Carlo Acutis oltre ad amare l’informatica e la tecnologia, era anche appassionato di videogiochi, un pò come la gran parte dei bambini e degli adolescenti. Ma con i videogiochi aveva un rapporto “lucido”. Che oggi, più che mai, potrebbe insegnare molto ai suoi coetanei che invece sono totalmente dipendenti dai videogiochi, fino ad esserne patologicamente affetti.

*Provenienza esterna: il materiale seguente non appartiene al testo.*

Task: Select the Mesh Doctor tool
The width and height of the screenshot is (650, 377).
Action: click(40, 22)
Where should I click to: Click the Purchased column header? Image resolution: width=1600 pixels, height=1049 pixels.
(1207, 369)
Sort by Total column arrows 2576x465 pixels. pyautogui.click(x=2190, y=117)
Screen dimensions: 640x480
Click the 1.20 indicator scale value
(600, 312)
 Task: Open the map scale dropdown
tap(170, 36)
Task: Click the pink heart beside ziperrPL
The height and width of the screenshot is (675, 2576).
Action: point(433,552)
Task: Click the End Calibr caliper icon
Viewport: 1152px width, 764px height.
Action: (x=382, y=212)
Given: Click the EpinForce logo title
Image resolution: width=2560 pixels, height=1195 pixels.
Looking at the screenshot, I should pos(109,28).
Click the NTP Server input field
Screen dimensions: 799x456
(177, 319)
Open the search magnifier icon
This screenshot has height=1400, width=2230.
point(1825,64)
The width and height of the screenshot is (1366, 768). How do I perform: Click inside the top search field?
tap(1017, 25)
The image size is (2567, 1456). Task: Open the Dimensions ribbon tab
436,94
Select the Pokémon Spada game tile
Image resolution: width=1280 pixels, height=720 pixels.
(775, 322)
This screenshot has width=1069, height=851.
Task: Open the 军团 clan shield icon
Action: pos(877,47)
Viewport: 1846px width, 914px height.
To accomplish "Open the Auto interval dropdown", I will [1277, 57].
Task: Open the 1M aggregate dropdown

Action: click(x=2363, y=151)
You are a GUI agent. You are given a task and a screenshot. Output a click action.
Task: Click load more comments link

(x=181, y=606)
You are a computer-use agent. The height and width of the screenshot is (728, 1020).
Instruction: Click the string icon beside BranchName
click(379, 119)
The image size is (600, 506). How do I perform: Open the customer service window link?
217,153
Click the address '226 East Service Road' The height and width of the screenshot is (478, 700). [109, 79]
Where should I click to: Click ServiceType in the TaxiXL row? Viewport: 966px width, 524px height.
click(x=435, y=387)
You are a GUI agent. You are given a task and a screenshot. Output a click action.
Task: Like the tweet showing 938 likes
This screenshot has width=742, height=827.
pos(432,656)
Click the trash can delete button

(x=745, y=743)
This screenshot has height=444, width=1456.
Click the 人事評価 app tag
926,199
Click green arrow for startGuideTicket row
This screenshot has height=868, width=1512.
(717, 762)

Sua madre Antonia Salzano Acutis nel libro “Il segreto di mio figlio” (Piemme), spiega quale era il rapporto tra il beato Carlo Acutis e i videogiochi.
Gameboy e Playstation
Gli strumenti tecnologici piacevano naturalmente a Carlo, come alla gran parte dei suoi coetanei, anche come giochi. Quando era piccolo, cominciarono a uscire nuovi giochi elettronici come il Gameboy, la PlayStation, il Gamecube, l’Xbox. Un Natale i genitori gli regalano un Gamecube che aveva la forma di un cubo nero.
Il presepe “Gamecube”
«Ci facemmo tantissime risate - ricorda mamma Antonia Salzano - perchè proprio quello stesso anno, per Natale, davanti alla Basilica di San Francesco allestirono un presepe a forma di cubo nero con dei gatti disegnati. Sembrava proprio il gioco di Carlo. Pur apprezzando i videogiochi, si impose un tempo massimo di utilizzo che non doveva superare un’ora a settimana».
Il motivo della scelta di Carlo
Il giovanissimo Carlo Acutis aveva letto che molti ragazzi, soprattutto negli Stati Uniti, erano finiti in ospedali specializzati nelle patologie scatenate dall’uso eccessivo di videogiochi. Addirittura ad alcuni erano venute le crisi epilettiche per un eccesso di utilizzo.
In linea con le ricerche sull’uso dei videogiochi
Quello che sosteneva il giovanissimo beato è in linea generale con tutte le ricerche più recenti suggeriscono come l’impatto dell’uso di videogame sullo sviluppo cognitivo sia influenzato anche dall’età del bambino, alla quantità di tempo dedicato, al contenuto del gioco e al contesto sociale. Dunque, sebbene tali strumenti non debbano essere demonizzati, è consigliabileproporli con prudenza: non prima dei sei anni di età, per non più di 30-60 minuti al giorno, e sempre sotto il controllo diretto dei genitori (Aleteia, 16 aprile 2019).
“Uno sguardo spento”
«Mio figlio ha sempre voluto mantenere una libertà interiore rispetto a questi mezzi, computer compreso - ha concluso mamma Antonia Salzano. - Aveva notato che molti di coloro che passano troppe ore davanti a questi mezzi, hanno lo sguardo spento».